Abhinav Bindra is India’s first individual Olympic gold medalist (Beijing, 2008 and recently served on the International Olympic Committee (IOC) Athletes’ Commision (2018-2026),

Former sport shooter Abhinav Bindra, India’s first individual Olympic gold medalist (Beijing, 2008) and someone who up until recently served on the International Olympic Committee (IOC) Athletes’ Commision (2018-2026), one realises the vision for India extends far beyond the glamour of the podium.

Q. You won India’s first individual Olympic gold in 2008, which filled the nation with optimism for the future. Nearly two decades on, India still struggles to crack double-digit medals. From inside the system now, what’s the real bottleneck — funding, talent identification, or something cultural?

A. It is not one bottleneck. It is the alignment of many things. Funding has improved significantly compared to the time when I was competing. Talent identification is still a major area where we need more depth and consistency. In a country of India’s size, talent should not depend on accident, geography, or privilege. Culturally, we also need patience. Olympic success is not built in six months before the Games. It is built over eight, ten, sometimes twelve years. We must learn to value process as much as outcome.

Q. What is the significance of Olympic Day for you?

A. Olympic Day reminds us that sport is not only about medals; it is also about health, education, inclusion and community. A true sporting nation is one where excellence is not left to heroic individuals, but supported by a system that works every day. Money by itself does not win medals. It has to be converted into quality coaching, daily training environments, competition exposure, injury management, nutrition, psychological support, and accountability.”

Q. India has shown great inclination towards hosting the 2036 Olympics. Do you think India has the infrastructure and ability to host such a mega competition when many Indian athletes, especially at the grassroots, still struggle with access to proper infrastructure for training?

A. India has the ambition, scale and capability to host an event of the magnitude of the Olympic Games. A country of our size, our youth population and our growing global presence should certainly aspire to bring the world’s greatest sporting event to India. At the same time, I believe the real strength of any Olympic bid lies in the legacy it creates. Hosting the Games should not be seen only as a three-week event. It should be seen as a 10-year national opportunity to strengthen sport at every level — from elite preparation and world-class venues to public playgrounds, school sport, district facilities, community access and long-term athlete development.

For me, these are not competing priorities. Building Olympic-level infrastructure and improving grassroots access must go hand in hand. In fact, a well-planned Olympic ambition can become a catalyst to accelerate better facilities, better coaching systems, stronger

The Games, if they come to India, should inspire not only those who compete in the stadium, but also the child in a government school, the young athlete in a district centre, the girl looking for a safe place to play, and every family that begins to see sport as part of everyday life.
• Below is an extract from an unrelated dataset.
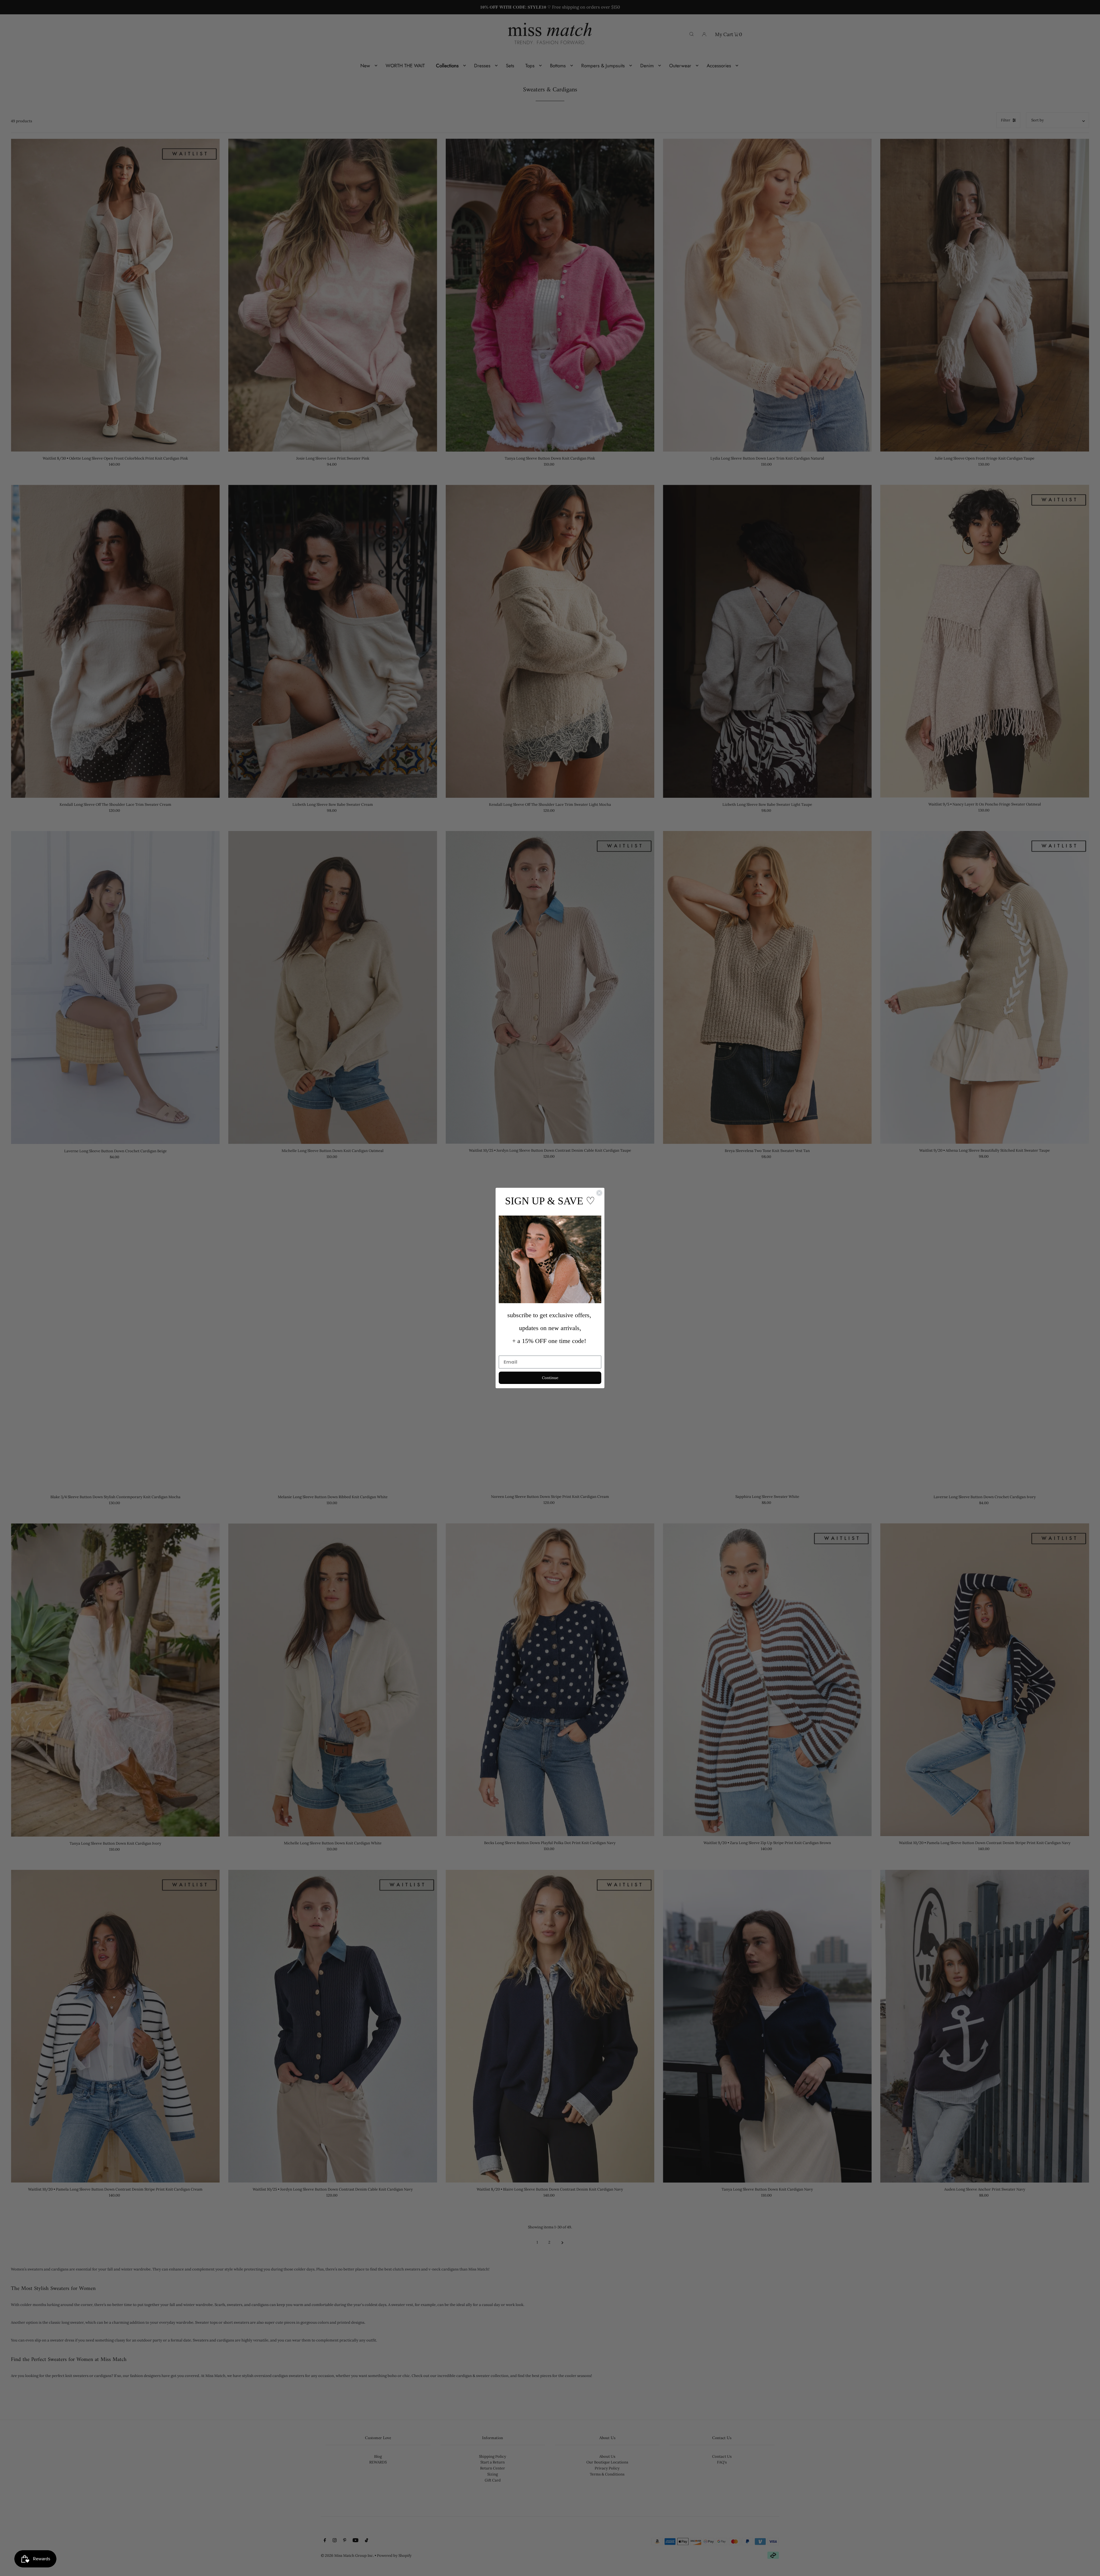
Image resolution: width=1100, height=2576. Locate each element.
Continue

Q. As a sportsperson, you fuelled the belief that Indian could also win medals at the Olympics. Do you too feel that your golden moment changed a lot for the Indian sport?

A. I have always believed that the Beijing gold belonged far more to the country than to me as an individual. For many years, Indian athletes carried extraordinary talent, but also the burden of limited belief. What Beijing perhaps did was shift the national imagination. India began to look at Olympic sport with greater respect and ambition. I see that as the larger change. A medal can inspire, but its true legacy is only realised when it helps build pathways for the next generation. It told a young athlete in a small town, a parent, a coach, a federation, and even the system, that an Indian could stand on top of an Olympic podium in an individual sport.

Q. Ace shooter and coach Jaspal Rana’s recent death left you grieving like many others. Your memories of him?

Jaspal’s passing is a deep loss for Indian sport and especially for the shooting community. He was a champion in his own right, but perhaps his greatest contribution was the way he shaped and guided the next generation. Shooting is a sport of immense technical precision, but also of temperament, discipline, and trust between athlete and coach. Jaspal understood that deeply. His contribution as a coach, mentor, and personality within Indian shooting will be remembered with great respect.

At moments like this, one also realises that sport is built not only by medals, but by people who give their lives to nurturing excellence in others. Jaspal did that. His legacy will live on through the athletes he influenced and the standards he helped set for Indian shooting.